Estimate the size of a population being sampled by the number of repeat observations Say I have a population of 50 million unique things, and I take 10 million samples (with replacement)... The first graph is I've attached shows how many times I sample the same "thing", which is relatively rare as the population is larger than my sample.
However if my population is only 10 million things, and I take 10 million samples, as the second graph shows I will more often sample the same thing repeated times.
My question is - from my frequency table of observations (the data in the bar charts) is it possible to get an estimate of the original population size when it is an unknown? And it would be great if you could provide a pointer to how to go about this in R.

 A: This sounds like a form of 'mark and recapture' aka 'capture-recapture', a well-known technique in ecology (and some other fields such as epidemiology). Not my area but the Wikipedia article on mark and recapture looks reasonable, though your situation is not the one to which the Lincoln–Petersen method explained there applies. 

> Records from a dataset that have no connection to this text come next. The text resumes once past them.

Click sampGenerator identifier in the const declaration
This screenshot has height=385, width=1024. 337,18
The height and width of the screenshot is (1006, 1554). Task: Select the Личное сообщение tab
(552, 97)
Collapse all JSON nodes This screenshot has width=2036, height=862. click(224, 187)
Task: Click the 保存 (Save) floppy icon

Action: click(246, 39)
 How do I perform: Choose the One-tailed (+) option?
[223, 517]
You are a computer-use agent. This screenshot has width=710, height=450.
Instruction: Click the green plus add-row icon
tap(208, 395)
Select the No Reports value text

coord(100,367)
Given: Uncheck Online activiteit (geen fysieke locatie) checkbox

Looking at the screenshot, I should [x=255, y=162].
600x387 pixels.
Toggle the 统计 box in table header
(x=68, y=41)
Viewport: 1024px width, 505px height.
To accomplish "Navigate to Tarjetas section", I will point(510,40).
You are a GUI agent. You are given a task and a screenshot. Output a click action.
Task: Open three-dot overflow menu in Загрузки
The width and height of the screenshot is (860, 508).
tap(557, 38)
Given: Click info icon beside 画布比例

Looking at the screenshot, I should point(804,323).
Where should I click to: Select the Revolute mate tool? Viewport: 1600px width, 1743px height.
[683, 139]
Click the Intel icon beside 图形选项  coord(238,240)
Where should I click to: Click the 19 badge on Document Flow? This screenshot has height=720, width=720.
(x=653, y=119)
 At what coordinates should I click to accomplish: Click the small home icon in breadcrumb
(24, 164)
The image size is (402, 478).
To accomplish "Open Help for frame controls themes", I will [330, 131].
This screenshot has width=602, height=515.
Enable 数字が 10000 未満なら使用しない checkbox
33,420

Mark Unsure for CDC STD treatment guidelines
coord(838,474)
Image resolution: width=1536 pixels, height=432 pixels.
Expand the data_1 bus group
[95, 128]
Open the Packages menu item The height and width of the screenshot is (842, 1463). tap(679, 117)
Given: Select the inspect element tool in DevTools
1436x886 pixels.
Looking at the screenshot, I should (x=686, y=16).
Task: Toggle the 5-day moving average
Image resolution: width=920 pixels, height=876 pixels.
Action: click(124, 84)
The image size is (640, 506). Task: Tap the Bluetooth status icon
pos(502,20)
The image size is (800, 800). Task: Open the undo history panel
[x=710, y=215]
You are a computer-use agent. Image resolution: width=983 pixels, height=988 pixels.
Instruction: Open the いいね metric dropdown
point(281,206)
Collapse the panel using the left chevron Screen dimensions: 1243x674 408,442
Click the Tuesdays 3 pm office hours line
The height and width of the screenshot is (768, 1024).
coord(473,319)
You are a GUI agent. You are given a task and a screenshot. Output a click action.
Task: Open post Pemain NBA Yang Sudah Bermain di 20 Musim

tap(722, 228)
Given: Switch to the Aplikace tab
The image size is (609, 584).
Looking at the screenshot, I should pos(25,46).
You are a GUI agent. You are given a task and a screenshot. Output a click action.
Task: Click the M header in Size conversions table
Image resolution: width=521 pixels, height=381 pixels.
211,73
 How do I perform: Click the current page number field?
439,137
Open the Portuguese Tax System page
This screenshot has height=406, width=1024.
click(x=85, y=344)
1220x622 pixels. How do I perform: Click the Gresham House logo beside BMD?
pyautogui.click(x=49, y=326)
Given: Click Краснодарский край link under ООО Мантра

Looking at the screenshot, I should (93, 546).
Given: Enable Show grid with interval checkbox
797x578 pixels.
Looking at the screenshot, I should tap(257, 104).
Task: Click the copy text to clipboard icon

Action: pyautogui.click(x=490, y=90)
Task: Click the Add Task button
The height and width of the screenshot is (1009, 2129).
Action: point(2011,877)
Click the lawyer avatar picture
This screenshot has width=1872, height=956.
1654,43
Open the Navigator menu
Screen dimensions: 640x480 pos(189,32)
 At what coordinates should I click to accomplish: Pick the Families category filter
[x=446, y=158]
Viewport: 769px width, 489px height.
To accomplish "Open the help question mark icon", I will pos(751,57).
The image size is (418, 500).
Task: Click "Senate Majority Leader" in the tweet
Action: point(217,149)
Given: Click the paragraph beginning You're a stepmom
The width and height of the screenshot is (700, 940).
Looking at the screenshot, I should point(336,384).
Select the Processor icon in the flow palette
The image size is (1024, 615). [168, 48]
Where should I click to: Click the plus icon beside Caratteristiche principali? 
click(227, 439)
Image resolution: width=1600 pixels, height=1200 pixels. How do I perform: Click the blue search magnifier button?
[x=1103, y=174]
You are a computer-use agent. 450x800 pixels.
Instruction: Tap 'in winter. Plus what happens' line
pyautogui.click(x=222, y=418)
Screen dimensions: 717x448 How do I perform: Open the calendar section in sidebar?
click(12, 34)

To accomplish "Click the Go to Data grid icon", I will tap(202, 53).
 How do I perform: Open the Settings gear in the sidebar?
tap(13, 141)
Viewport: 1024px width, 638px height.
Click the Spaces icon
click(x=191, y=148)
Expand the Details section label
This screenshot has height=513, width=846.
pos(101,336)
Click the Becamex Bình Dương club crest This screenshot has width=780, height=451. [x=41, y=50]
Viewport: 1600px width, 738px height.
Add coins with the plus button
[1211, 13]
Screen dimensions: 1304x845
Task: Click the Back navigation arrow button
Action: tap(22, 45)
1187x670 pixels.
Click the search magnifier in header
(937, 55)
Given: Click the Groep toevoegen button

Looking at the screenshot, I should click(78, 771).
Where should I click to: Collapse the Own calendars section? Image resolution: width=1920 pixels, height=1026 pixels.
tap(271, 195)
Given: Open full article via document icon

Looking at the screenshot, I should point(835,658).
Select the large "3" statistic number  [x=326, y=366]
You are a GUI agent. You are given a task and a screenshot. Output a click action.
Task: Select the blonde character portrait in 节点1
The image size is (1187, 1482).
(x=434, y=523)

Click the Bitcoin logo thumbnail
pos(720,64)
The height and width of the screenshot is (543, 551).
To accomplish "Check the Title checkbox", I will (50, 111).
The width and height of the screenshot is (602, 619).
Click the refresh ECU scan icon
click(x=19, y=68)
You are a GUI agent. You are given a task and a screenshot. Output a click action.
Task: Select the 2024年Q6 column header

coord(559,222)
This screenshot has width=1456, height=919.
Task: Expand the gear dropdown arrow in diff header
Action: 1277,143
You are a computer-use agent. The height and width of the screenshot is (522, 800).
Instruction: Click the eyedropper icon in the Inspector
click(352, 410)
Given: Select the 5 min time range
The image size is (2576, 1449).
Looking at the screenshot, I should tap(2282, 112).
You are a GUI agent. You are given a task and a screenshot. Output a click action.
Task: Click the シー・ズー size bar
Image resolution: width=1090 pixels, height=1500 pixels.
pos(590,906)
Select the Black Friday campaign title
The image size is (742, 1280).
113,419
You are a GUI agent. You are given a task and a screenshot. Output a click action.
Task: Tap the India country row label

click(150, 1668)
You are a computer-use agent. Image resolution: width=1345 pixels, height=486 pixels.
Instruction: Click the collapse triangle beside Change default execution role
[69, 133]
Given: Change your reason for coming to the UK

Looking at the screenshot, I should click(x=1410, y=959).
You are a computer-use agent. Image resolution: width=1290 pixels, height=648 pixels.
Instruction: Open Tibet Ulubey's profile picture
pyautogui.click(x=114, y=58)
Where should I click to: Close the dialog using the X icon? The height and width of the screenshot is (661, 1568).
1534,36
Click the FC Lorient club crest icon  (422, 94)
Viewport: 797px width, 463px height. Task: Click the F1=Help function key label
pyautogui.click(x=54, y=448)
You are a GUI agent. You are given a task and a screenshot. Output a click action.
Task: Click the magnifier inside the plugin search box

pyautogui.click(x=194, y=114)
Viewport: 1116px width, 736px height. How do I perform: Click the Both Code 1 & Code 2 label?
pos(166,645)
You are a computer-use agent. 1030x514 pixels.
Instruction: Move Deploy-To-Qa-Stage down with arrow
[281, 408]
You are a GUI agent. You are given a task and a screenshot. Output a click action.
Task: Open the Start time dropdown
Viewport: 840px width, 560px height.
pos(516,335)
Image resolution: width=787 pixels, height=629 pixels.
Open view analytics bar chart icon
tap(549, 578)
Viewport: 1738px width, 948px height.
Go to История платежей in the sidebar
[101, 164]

I think shabbychef is one the right track for your situation, but using the Poisson distribution to approximate the binomial would probably make things a bit simpler and should be a very good approximation if the population size is very large, as in your examples. I think getting an explicit expression for the maximum likelihood estimate of the population size should then be pretty straightforward (see e.g. Wikipedia again), though i don't have time to work out the details right now.
A: You can estimate via a binomial distribution. If there are $n$ draws, with replacement, from $k$ objects (with $k$ unknown), the probability of an object being drawn once in a single draw is $P = \frac{1}{k}$. Think of this as a coinflip now. The probability of exactly $m$ heads (i.e. $m$ duplicates) from $n$ trials is ${n \choose m} P^m (1-P)^{n-m}$.  Multiply this by $n$ to get the expected number of times observed (your plot). For large $n$ it can be a little hairy to back out $k$ from the data, but for small $m$, you can probably do fine assuming the $(1-P)$ term is equal to $1$. 
edit: one possible way to fix the numerical problems is to look at the ratios of counts. That is, if $P_m$ is the probability of drawing $m$ heads, then $P_{m} / P_{m+1}$ is equal to $(k-1)\frac{m+1}{n-m}$. Then look at the ratios of counts of duplicates in your data to get multiple estimates of $k$, then take the median or mean.